▶ **Exercise goal**:
An exact repetition of all the entries that follow is required.

(Exercise material)

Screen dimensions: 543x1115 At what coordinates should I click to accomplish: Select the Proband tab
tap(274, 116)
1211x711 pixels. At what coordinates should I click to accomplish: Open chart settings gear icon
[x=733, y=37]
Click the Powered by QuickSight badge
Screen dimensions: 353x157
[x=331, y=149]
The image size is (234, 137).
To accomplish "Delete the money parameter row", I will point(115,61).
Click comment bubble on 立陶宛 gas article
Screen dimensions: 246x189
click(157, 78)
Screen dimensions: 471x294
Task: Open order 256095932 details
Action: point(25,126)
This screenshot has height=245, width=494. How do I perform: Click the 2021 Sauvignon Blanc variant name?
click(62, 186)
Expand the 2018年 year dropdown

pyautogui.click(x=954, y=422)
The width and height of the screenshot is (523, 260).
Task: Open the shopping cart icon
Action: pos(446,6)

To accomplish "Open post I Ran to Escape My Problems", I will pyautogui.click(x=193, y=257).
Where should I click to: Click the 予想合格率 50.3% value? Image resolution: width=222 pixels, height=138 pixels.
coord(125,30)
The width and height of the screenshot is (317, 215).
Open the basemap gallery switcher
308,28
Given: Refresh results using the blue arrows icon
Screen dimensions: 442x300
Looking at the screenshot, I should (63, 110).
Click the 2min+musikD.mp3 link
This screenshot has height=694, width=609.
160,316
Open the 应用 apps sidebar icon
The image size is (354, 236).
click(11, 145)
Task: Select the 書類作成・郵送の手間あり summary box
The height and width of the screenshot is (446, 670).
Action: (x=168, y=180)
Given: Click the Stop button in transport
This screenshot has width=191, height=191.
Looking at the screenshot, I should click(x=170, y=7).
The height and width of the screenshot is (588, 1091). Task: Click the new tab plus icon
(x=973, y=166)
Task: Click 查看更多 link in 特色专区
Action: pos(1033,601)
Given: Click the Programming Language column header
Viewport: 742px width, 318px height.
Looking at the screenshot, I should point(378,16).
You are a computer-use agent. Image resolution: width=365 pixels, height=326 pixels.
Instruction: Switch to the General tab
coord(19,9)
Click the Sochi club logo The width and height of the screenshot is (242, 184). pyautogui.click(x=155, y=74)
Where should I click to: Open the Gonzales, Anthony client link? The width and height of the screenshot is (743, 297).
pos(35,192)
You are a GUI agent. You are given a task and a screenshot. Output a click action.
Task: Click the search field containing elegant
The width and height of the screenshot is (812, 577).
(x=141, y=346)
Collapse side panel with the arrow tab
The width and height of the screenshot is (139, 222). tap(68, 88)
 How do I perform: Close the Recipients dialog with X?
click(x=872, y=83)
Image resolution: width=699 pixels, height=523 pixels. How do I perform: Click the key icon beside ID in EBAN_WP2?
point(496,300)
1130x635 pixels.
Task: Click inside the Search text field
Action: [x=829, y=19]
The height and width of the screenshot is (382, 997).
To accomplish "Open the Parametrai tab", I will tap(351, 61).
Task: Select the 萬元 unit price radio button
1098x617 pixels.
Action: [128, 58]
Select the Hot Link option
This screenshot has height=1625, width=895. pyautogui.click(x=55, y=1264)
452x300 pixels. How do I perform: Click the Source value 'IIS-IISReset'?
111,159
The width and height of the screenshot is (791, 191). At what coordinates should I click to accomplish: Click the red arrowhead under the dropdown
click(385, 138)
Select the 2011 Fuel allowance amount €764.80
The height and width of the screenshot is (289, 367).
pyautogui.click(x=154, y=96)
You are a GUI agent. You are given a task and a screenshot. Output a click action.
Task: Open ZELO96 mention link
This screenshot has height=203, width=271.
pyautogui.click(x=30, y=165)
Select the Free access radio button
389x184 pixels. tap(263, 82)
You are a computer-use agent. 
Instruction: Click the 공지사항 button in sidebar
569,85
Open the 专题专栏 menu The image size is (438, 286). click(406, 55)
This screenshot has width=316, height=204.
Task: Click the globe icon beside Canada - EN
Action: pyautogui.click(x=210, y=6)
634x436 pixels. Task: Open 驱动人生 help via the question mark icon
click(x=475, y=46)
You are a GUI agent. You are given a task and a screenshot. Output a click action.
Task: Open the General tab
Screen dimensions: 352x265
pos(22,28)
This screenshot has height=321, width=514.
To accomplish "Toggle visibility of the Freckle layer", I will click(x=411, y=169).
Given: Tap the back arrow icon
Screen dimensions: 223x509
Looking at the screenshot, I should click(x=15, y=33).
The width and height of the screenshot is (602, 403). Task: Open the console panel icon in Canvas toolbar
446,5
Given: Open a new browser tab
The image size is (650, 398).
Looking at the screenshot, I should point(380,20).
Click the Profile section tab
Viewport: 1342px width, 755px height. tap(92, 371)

(End Exercise material)

▶ **Answer**:
Screen dimensions: 543x1115 At what coordinates should I click to accomplish: Select the Proband tab
tap(274, 116)
1211x711 pixels. At what coordinates should I click to accomplish: Open chart settings gear icon
[x=733, y=37]
Click the Powered by QuickSight badge
Screen dimensions: 353x157
[x=331, y=149]
The image size is (234, 137).
To accomplish "Delete the money parameter row", I will point(115,61).
Click comment bubble on 立陶宛 gas article
Screen dimensions: 246x189
click(157, 78)
Screen dimensions: 471x294
Task: Open order 256095932 details
Action: point(25,126)
This screenshot has height=245, width=494. How do I perform: Click the 2021 Sauvignon Blanc variant name?
click(62, 186)
Expand the 2018年 year dropdown

pyautogui.click(x=954, y=422)
The width and height of the screenshot is (523, 260).
Task: Open the shopping cart icon
Action: pos(446,6)

To accomplish "Open post I Ran to Escape My Problems", I will pyautogui.click(x=193, y=257).
Where should I click to: Click the 予想合格率 50.3% value? Image resolution: width=222 pixels, height=138 pixels.
coord(125,30)
The width and height of the screenshot is (317, 215).
Open the basemap gallery switcher
308,28
Given: Refresh results using the blue arrows icon
Screen dimensions: 442x300
Looking at the screenshot, I should (63, 110).
Click the 2min+musikD.mp3 link
This screenshot has height=694, width=609.
160,316
Open the 应用 apps sidebar icon
The image size is (354, 236).
click(11, 145)
Task: Select the 書類作成・郵送の手間あり summary box
The height and width of the screenshot is (446, 670).
Action: (x=168, y=180)
Given: Click the Stop button in transport
This screenshot has width=191, height=191.
Looking at the screenshot, I should click(x=170, y=7).
The height and width of the screenshot is (588, 1091). Task: Click the new tab plus icon
(x=973, y=166)
Task: Click 查看更多 link in 特色专区
Action: pos(1033,601)
Given: Click the Programming Language column header
Viewport: 742px width, 318px height.
Looking at the screenshot, I should point(378,16).
You are a computer-use agent. Image resolution: width=365 pixels, height=326 pixels.
Instruction: Switch to the General tab
coord(19,9)
Click the Sochi club logo The width and height of the screenshot is (242, 184). pyautogui.click(x=155, y=74)
Where should I click to: Open the Gonzales, Anthony client link? The width and height of the screenshot is (743, 297).
pos(35,192)
You are a GUI agent. You are given a task and a screenshot. Output a click action.
Task: Click the search field containing elegant
The width and height of the screenshot is (812, 577).
(x=141, y=346)
Collapse side panel with the arrow tab
The width and height of the screenshot is (139, 222). tap(68, 88)
 How do I perform: Close the Recipients dialog with X?
click(x=872, y=83)
Image resolution: width=699 pixels, height=523 pixels. How do I perform: Click the key icon beside ID in EBAN_WP2?
point(496,300)
1130x635 pixels.
Task: Click inside the Search text field
Action: [x=829, y=19]
The height and width of the screenshot is (382, 997).
To accomplish "Open the Parametrai tab", I will tap(351, 61).
Task: Select the 萬元 unit price radio button
1098x617 pixels.
Action: [128, 58]
Select the Hot Link option
This screenshot has height=1625, width=895. pyautogui.click(x=55, y=1264)
452x300 pixels. How do I perform: Click the Source value 'IIS-IISReset'?
111,159
The width and height of the screenshot is (791, 191). At what coordinates should I click to accomplish: Click the red arrowhead under the dropdown
click(385, 138)
Select the 2011 Fuel allowance amount €764.80
The height and width of the screenshot is (289, 367).
pyautogui.click(x=154, y=96)
You are a GUI agent. You are given a task and a screenshot. Output a click action.
Task: Open ZELO96 mention link
This screenshot has height=203, width=271.
pyautogui.click(x=30, y=165)
Select the Free access radio button
389x184 pixels. tap(263, 82)
You are a computer-use agent. 
Instruction: Click the 공지사항 button in sidebar
569,85
Open the 专题专栏 menu The image size is (438, 286). click(406, 55)
This screenshot has width=316, height=204.
Task: Click the globe icon beside Canada - EN
Action: pyautogui.click(x=210, y=6)
634x436 pixels. Task: Open 驱动人生 help via the question mark icon
click(x=475, y=46)
You are a GUI agent. You are given a task and a screenshot. Output a click action.
Task: Open the General tab
Screen dimensions: 352x265
pos(22,28)
This screenshot has height=321, width=514.
To accomplish "Toggle visibility of the Freckle layer", I will click(x=411, y=169).
Given: Tap the back arrow icon
Screen dimensions: 223x509
Looking at the screenshot, I should click(x=15, y=33).
The width and height of the screenshot is (602, 403). Task: Open the console panel icon in Canvas toolbar
446,5
Given: Open a new browser tab
The image size is (650, 398).
Looking at the screenshot, I should point(380,20).
Click the Profile section tab
Viewport: 1342px width, 755px height. tap(92, 371)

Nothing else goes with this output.